▸ **CHALLENGE**
Return the lines of the material below verbatim, beginning with the line that contains "This screenshot has width=1092, height=614. Describe" and continuing through the line that contains "coordinates (31, 329).".

** START MATERIAL PROVIDED **

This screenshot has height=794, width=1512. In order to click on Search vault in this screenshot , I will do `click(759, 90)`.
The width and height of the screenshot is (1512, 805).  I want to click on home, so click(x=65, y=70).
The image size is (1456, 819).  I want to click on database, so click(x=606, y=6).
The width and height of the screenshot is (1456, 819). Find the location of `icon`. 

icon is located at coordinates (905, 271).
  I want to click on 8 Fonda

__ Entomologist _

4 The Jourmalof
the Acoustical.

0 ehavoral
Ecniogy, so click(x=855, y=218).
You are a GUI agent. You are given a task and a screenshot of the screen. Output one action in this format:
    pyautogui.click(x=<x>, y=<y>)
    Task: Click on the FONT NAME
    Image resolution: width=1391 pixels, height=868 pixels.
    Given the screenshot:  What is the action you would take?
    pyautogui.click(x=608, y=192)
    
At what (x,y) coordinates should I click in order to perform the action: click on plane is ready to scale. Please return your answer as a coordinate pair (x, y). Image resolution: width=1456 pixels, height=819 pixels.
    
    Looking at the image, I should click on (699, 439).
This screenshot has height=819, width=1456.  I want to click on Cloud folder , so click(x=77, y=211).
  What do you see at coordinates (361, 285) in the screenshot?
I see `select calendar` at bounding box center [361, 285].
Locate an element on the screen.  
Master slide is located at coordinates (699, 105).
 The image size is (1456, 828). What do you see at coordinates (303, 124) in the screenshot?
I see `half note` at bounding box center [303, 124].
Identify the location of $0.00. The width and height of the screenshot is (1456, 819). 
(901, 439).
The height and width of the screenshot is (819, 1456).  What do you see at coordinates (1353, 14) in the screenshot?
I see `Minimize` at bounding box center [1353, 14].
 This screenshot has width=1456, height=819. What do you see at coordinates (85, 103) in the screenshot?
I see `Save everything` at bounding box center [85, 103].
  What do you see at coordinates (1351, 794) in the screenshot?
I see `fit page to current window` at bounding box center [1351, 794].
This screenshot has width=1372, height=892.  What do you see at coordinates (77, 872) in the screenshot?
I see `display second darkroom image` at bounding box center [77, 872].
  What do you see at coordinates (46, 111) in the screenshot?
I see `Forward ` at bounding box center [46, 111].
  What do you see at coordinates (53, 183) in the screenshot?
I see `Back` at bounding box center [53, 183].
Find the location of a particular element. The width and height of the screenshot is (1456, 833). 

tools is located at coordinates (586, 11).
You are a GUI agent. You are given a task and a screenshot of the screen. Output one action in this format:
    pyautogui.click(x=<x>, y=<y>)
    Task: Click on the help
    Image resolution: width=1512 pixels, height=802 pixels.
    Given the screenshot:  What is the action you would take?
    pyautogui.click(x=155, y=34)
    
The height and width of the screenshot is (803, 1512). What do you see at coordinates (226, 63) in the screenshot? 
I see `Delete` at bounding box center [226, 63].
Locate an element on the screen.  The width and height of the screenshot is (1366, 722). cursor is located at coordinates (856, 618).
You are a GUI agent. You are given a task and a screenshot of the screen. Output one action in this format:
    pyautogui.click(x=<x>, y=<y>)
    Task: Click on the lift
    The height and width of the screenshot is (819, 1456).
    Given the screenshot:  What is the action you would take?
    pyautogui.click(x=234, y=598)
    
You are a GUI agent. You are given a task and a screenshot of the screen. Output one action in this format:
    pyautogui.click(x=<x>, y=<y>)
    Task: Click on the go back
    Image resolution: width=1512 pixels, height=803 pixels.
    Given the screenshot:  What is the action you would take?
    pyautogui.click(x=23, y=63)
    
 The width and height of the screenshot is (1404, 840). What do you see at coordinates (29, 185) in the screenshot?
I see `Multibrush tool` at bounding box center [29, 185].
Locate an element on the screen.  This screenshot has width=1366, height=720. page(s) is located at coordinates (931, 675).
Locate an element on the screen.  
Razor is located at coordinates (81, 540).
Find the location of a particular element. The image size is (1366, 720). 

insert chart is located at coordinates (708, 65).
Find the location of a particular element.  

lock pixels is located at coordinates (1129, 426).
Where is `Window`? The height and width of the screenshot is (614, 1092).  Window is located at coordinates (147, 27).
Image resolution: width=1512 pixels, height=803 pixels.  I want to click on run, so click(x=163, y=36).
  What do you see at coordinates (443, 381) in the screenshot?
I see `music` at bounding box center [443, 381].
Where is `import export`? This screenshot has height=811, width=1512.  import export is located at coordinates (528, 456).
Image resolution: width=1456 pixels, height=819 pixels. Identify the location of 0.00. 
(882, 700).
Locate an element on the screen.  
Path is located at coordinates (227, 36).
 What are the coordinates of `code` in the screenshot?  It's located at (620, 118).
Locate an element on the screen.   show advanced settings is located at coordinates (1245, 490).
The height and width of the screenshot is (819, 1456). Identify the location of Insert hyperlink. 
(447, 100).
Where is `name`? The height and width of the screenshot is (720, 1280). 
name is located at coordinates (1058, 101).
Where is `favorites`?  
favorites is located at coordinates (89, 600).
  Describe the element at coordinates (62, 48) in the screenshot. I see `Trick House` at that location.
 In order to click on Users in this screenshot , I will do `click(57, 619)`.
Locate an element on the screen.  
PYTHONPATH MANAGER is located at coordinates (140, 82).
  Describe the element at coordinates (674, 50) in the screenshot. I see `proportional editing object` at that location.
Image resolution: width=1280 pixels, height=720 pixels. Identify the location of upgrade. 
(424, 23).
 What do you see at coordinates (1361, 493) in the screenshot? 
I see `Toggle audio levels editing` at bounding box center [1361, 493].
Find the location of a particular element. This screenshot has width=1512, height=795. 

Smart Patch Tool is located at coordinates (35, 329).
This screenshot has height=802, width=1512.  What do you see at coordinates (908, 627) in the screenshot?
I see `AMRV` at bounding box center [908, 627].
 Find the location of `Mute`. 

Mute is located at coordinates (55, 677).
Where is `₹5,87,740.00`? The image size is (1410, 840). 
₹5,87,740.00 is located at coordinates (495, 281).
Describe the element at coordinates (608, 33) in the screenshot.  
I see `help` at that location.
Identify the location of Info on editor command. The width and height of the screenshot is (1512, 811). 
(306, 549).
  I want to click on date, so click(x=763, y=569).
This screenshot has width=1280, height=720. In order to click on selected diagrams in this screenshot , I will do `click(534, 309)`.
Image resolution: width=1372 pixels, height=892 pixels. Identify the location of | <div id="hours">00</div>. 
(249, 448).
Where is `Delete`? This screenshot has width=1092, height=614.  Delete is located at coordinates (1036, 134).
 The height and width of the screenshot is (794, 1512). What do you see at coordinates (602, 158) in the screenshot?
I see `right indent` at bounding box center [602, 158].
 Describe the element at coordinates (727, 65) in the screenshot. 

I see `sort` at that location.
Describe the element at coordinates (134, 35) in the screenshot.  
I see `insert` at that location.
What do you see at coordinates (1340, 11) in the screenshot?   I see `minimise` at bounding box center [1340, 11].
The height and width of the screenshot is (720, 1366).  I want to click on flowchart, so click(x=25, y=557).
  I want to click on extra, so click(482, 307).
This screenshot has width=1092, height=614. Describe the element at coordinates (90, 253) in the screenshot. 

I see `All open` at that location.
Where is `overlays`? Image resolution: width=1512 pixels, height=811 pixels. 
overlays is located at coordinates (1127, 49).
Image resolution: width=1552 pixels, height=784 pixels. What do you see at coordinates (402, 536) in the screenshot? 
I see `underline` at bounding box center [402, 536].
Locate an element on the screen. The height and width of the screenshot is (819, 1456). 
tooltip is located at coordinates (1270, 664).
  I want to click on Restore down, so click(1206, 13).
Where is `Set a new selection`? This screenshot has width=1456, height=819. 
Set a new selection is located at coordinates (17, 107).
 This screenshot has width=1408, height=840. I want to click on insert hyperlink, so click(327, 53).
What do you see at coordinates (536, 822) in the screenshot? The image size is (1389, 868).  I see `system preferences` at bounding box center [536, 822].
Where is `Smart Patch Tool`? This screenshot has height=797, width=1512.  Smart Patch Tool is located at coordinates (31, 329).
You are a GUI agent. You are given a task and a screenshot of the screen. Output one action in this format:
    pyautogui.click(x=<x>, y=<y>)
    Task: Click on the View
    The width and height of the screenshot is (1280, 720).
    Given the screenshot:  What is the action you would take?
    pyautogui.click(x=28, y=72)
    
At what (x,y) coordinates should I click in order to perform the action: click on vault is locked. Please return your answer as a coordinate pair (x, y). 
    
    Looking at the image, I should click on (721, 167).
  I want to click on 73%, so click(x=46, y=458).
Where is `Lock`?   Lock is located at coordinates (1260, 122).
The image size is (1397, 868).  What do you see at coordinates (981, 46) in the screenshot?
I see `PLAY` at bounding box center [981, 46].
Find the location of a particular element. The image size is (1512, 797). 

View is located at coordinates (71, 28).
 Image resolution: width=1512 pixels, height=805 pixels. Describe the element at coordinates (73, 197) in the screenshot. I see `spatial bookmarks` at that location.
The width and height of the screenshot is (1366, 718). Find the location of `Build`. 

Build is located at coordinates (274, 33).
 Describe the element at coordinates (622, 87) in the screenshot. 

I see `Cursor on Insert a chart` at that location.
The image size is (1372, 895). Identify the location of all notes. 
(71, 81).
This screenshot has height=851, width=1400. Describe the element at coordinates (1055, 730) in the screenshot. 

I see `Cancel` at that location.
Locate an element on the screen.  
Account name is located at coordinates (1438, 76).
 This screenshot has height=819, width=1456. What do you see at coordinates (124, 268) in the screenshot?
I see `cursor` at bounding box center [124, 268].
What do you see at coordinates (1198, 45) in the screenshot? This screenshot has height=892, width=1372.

** END MATERIAL PROVIDED **

▸ **RESULT FOR THIS TASK**
This screenshot has width=1092, height=614. Describe the element at coordinates (90, 253) in the screenshot. 

I see `All open` at that location.
Where is `overlays`? Image resolution: width=1512 pixels, height=811 pixels. 
overlays is located at coordinates (1127, 49).
Image resolution: width=1552 pixels, height=784 pixels. What do you see at coordinates (402, 536) in the screenshot? 
I see `underline` at bounding box center [402, 536].
Locate an element on the screen. The height and width of the screenshot is (819, 1456). 
tooltip is located at coordinates (1270, 664).
  I want to click on Restore down, so click(1206, 13).
Where is `Set a new selection`? This screenshot has width=1456, height=819. 
Set a new selection is located at coordinates (17, 107).
 This screenshot has width=1408, height=840. I want to click on insert hyperlink, so click(327, 53).
What do you see at coordinates (536, 822) in the screenshot? The image size is (1389, 868).  I see `system preferences` at bounding box center [536, 822].
Where is `Smart Patch Tool`? This screenshot has height=797, width=1512.  Smart Patch Tool is located at coordinates (31, 329).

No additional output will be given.